Елисеев почесал затылок, пожал плечами:
— Но они вообще-то чем-то похожи…
— На тебя! — хихикнула Лебедева и из-за спины Соколова шлепнула Елисеева по затылку.
— Вот ненормальная, — усмехнулся Елисеев.
Сергей Андреевич повернулся к ребятам:
— Неужели никто не знает? Дима?
Савченко молча покачал головой.
— Лена?
Лебедева со вздохом пожала плечами.
— Просто перемешалось после экзаменов все в голове, Сергей Андреевич, — протянул Зайцев.
Елисеев усмехнулся, ногой поправил вывалившуюся из костра ветку:
— У кого перемешалось, а у кого наоборот — все вылетело. Как в аэродинамической трубе…
Ребята засмеялись.
— А вот Мишка точно знает, по глазам видно, — покосилась Лебедева на Соколова.
Соколов смущенно посмотрел в костер.
Сергей Андреевич перевел взгляд на его узкое спокойное лицо:
— Знаешь, Миша?
— Знаю, Сергей Андреевич. Это созвездие Змеи.
— Тааак, — утвердительно качнул головой учитель. — Молодец. А над Змеей что?
— Северная Корона, — сдержанно проговорил Соколов в полной тишине.
— Правильно. Северная Корона. В ней звезда первой величины. А вот слева что за созвездие?
— Геркулес.
— А справа?
— Волопас.
Сергей Андреевич улыбнулся:
— Пять с плюсом.
Елисеев покачал головой:
— Ну, Мишка, ты даешь. Прямо как Джордано Бруно.
Соколов смотрел в небо, теребя край куртки.
Закипевшая в ведре вода побежала через край, с шипением полилась на костер.
— Ух ты, прозевали! — засуетился Елисеев, хватаясь за один из концов поперечной палки, на которой висело ведро. — Олег, снимаем быстро!

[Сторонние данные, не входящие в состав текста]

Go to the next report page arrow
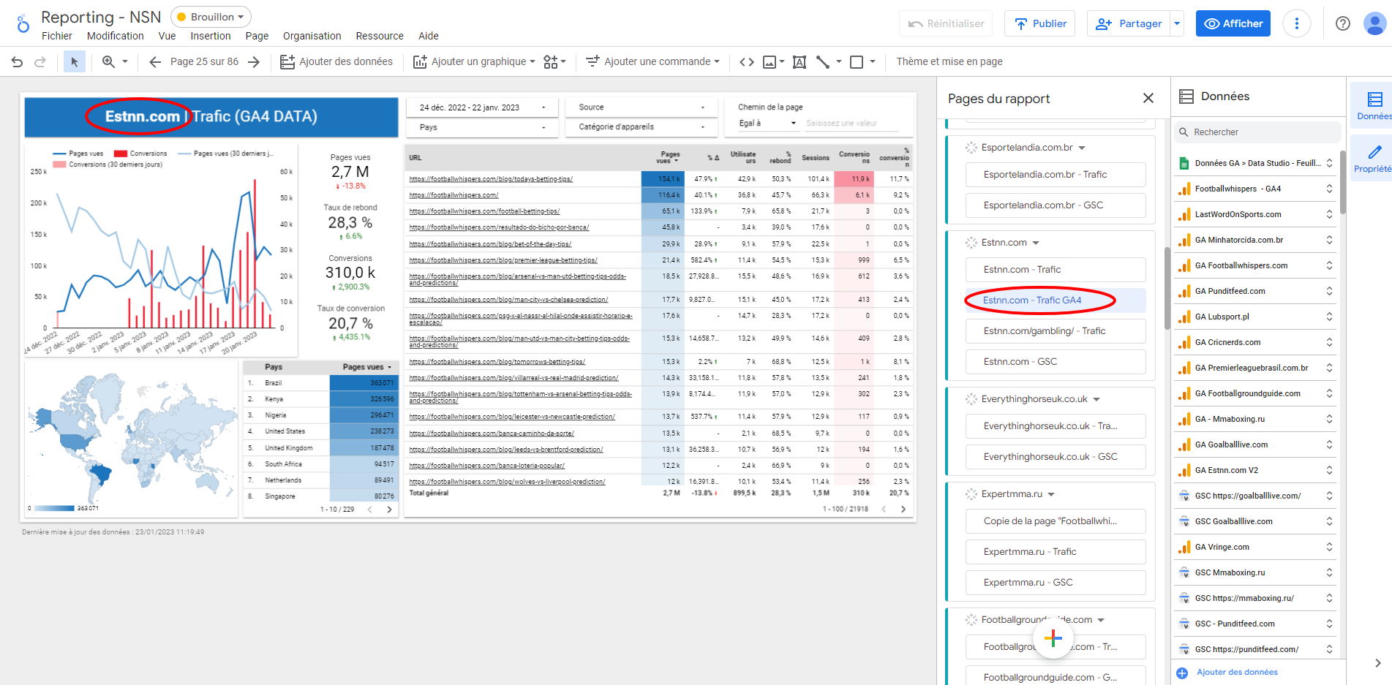1392x685 pixels. click(x=254, y=62)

Зайцев взялся за другой конец.
Вдвоем они сняли ведро с огня и аккуратно поставили на усыпанную золой траву.
Сергей Андреевич подошел, наклонился:
— Так. Закипела. Ну, давайте чай заварим.
Ребята стали высыпать чай из заранее приготовленных пачек в кипяток.

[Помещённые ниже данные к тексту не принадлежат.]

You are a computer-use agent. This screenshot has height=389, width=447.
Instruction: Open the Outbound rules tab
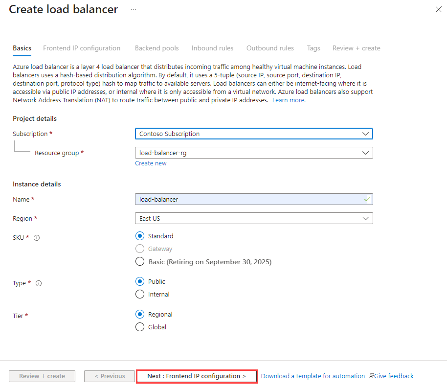coord(270,48)
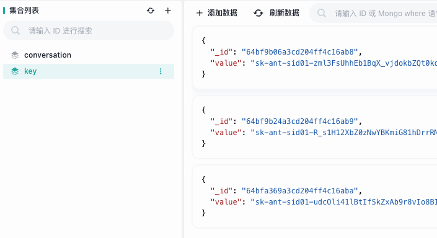Click the conversation collection stack icon
This screenshot has width=437, height=238.
(x=15, y=55)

— А может и сгущенку туда сразу, а? — вопросительно посмотрела Лебедева.
— Что ж, идея хорошая, — кивнул головой учитель.
Елисеев достал две банки из рюкзака и принялся открывать их. Лебедева, тем временем, мешала в ведре свежеобструганной палкой. Быстро открыв банки, Елисеев опрокинул их над ведром. Двумя белыми тягучими полосами молоко потянулось вниз…
Вскоре ребята и учитель с удовольствием пили сладкий ароматный чай, прихлебывая его из кружек.
Влажный ночной ветерок качнул пламя угасающего костра, принес запах реки.
Слабеющие язычки плясали над янтарной грудой углей, колеблясь, пропадая и появляясь вновь.
— Самый раз — картошку положить, — предложил Зайцев, прихлебывая чай.
— Точно, — согласился Елисеев и палкой стал разгребать угли, щурясь от жара.
Сергей Андреевич допил свой чай и поставил кружку на пенек:
— Лена, а ты, кажется, в текстильный собираешься?
Кружка Лебедевой замерла возле ее губ.
Лена посмотрела на учителя, потом опустила кружку, перевела взгляд на костер:
— Я, Сергей Андреевич… я…
Она набрала побольше воздуха и твердо произнесла:
— Я решила пойти на ткацкую фабрику.
Ребята молча посмотрели на нее.
Раскапывающий угли Елисеев удивленно хмыкнул:
— Ну, ты даешь! Отличница и к станку. Шпульки мотать…
— А это не твое дело! — перебила его Лебедева. — Да, я иду на фабрику простой ткачихой. Чтобы по-настоящему почувствовать производство. А цену своим пятеркам я знаю.
Елисеев пожал плечами:
— Но тогда можно было пойти на заочный или на вечерний, а самой работать…
— А мне кажется, что лучше просто отработать год, а потом поступить на дневной. Тогда мне и учиться легче будет и жизнь побольше узнаю. У нас в семье все женщины — потомственные ткачихи. И бабушка, и мама, и сестра.